[Pixel coordinate grounding data]
+++++
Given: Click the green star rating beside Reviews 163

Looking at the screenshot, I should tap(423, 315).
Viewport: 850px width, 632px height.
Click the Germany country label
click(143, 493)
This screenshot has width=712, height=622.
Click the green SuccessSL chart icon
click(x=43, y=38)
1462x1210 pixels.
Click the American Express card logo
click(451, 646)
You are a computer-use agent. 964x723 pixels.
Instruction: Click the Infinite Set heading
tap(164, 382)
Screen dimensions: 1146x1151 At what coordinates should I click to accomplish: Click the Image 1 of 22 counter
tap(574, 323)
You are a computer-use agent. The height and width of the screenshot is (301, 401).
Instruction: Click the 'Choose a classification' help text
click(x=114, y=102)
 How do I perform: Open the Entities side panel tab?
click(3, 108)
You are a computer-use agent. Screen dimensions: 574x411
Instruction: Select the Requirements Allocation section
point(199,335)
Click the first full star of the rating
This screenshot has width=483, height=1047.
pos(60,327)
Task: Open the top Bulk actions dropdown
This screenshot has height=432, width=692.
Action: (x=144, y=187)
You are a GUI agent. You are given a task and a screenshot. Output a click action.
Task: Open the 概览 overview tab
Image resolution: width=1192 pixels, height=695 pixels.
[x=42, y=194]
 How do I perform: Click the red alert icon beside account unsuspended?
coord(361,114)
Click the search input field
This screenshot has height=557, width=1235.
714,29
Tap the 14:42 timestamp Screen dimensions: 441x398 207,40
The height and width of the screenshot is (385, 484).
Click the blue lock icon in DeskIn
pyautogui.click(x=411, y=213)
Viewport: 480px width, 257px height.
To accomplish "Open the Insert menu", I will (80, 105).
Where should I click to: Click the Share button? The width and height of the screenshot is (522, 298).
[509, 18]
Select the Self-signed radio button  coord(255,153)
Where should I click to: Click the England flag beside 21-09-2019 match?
+++++
| What you have to do |
Filter the entries down to the lines that include the string "computer".

| Written response |
You are a computer-use agent. 964x723 pixels.
You are a computer-use agent. The height and width of the screenshot is (301, 401).
You are a computer-use agent. Screen dimensions: 574x411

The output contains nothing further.